The lady from the building next door suggested walking to the fire station up the street and seeing if they can perhaps perform a rescue. Good idea. I walked up to the nearest firehouse, which is only about a block or so away, and rang the doorbell. A guy ran down the stairs and answered the door, and I explained the situation to him. He went on the loudspeaker, notified the dispatcher, and next thing I knew, it was a scene from the movie Backdraft. Within seconds, about a half-dozen of New York’s Bravest came running down the stairs, got suited up, and boarded the fire truck. The garage door opened, and the truck took off with sirens wailing and lights flashing. I’m thinking: This fucking cat better still be there when these guys arrive.

I ran down the street after them in the downpour, and got to the scene just a few seconds after them. They had their high-power flashlights out, and had located the kitten.
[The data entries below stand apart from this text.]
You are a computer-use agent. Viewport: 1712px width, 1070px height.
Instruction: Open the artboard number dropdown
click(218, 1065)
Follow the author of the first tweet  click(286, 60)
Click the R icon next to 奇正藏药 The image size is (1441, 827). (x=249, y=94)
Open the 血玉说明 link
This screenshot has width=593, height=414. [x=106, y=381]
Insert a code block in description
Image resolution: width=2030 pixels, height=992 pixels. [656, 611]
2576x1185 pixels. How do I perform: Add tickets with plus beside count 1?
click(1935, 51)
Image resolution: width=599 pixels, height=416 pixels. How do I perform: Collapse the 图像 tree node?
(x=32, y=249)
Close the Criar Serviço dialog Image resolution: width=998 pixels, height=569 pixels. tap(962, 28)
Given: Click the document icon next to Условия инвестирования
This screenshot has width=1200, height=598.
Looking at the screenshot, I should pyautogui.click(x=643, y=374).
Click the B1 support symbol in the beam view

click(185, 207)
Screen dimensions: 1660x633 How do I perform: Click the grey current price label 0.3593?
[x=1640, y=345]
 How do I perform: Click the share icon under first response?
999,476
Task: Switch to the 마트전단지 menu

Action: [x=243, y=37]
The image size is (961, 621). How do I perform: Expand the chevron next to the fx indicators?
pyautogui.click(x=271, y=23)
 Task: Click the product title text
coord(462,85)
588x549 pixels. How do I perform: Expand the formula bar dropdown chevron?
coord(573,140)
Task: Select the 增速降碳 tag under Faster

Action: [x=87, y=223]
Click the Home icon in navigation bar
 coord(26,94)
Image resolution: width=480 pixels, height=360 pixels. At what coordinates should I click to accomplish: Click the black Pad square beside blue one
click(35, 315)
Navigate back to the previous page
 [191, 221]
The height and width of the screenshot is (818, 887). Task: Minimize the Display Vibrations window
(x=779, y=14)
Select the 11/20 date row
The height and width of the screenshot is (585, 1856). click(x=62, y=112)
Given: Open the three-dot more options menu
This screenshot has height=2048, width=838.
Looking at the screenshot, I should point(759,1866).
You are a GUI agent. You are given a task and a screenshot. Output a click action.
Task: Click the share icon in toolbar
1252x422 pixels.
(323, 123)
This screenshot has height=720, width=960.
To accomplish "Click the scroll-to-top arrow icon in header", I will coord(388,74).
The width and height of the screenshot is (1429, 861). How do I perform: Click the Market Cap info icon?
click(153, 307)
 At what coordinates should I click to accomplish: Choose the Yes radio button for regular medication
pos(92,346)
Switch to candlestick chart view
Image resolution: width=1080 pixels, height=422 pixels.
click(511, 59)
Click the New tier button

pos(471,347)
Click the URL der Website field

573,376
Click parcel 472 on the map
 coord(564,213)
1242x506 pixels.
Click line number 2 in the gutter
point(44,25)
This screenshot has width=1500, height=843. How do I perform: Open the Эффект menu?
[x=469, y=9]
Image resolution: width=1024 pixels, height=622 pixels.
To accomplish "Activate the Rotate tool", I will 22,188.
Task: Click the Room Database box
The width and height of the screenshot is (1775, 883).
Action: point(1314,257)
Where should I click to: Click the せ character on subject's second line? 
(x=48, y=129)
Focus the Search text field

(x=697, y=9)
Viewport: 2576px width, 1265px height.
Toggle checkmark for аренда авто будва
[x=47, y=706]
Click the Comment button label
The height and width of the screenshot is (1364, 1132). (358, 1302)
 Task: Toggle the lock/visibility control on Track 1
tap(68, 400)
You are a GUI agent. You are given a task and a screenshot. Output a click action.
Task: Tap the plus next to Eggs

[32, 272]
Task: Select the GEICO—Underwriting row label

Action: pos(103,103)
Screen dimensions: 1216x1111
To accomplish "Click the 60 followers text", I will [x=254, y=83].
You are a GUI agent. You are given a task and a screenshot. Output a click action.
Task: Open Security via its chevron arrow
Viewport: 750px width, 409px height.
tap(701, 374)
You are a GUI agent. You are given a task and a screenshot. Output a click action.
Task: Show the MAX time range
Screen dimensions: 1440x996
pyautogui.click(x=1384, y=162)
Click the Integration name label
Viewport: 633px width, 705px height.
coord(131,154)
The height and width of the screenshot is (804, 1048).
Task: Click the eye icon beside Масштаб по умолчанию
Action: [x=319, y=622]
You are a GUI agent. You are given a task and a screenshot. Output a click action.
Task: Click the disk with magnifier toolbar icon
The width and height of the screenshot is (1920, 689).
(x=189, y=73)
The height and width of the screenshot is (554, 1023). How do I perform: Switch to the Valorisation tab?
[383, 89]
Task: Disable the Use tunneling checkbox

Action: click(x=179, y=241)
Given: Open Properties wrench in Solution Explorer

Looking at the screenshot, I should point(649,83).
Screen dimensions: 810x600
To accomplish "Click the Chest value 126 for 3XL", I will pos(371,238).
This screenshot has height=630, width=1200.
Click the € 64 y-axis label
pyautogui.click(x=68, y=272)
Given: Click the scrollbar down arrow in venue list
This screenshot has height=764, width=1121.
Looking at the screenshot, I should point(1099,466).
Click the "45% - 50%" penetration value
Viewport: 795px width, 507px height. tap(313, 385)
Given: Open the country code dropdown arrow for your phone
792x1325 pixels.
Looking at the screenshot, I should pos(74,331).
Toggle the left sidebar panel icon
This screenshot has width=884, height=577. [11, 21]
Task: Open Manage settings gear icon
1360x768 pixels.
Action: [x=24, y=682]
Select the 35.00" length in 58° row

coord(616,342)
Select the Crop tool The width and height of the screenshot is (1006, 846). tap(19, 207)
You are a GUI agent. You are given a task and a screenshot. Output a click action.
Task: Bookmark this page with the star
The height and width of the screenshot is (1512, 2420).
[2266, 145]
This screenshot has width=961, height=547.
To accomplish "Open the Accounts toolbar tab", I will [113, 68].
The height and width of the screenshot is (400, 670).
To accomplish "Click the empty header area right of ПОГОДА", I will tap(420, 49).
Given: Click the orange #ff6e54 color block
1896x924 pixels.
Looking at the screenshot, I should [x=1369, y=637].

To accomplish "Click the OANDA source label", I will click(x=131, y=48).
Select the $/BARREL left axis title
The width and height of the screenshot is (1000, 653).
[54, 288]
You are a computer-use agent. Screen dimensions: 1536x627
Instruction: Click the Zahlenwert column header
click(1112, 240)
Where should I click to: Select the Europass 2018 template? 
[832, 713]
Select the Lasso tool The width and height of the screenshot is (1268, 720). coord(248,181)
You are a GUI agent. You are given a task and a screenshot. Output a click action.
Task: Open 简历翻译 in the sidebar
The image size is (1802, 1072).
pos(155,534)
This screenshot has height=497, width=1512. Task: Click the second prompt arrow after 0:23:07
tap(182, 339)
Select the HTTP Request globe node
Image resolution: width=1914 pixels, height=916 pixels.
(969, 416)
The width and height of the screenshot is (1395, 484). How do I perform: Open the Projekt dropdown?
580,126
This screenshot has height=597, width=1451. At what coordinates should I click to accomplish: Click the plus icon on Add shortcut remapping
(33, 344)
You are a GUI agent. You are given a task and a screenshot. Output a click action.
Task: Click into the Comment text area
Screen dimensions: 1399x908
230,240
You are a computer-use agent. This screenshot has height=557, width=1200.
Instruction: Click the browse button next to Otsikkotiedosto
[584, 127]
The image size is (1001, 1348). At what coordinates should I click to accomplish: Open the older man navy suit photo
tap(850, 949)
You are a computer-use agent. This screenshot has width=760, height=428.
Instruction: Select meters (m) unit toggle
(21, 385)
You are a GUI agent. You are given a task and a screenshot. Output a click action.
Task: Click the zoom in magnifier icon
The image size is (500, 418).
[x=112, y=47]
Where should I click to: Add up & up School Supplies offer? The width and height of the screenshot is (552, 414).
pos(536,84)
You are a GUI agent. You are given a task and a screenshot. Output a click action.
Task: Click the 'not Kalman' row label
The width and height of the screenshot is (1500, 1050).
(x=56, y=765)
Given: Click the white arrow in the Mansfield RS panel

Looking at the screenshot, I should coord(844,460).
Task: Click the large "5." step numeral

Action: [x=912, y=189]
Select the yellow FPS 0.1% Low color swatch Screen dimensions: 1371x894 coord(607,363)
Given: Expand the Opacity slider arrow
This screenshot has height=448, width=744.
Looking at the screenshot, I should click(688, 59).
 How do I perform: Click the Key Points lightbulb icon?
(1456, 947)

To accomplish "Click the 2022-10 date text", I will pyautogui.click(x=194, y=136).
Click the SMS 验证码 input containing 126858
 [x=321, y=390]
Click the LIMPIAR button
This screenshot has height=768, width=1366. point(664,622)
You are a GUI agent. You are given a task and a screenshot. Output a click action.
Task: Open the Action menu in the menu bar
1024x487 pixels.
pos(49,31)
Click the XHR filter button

The fire chief turned to me and said, with a thick Brooklyn accent, “A kitten? I thought you said there was a kid stuck on a ledge.”

At this point I felt a sudden and intense desire to legally change my name and move to the west coast.

Well, the cat was still there and still howling, so now what? Neighbors tend to get curious when they see a fire truck outside their apartment building with its lights flashing, so a guy on the second floor of the building poked his head out to see what was going on. He let the firefighters inside, and they marched up to the third floor to see if they could get inside the apartment to let the cat in.

Meanwhile, I remained outside with the chief and a few other firefighters. With the aid of the flashlights, we could now see that the window behind the cat was actually open a few inches and had no screen. And the kitten, after sitting on the ledge and howling for an hour and causing so much drama in the neighborhood, calmly turned around and went back inside the apartment.

The fire chief turned to me again and said, “You know, there’s a reason you never see a cat skeleton in a tree.”

With that, Ladder Company 114 was called down from red alert, and the firefighters got back into their truck and returned to the station. I went back to my apartment soaking wet and with my tail between my legs.

Ten minutes later, the kitten was back out on the ledge, howling as before.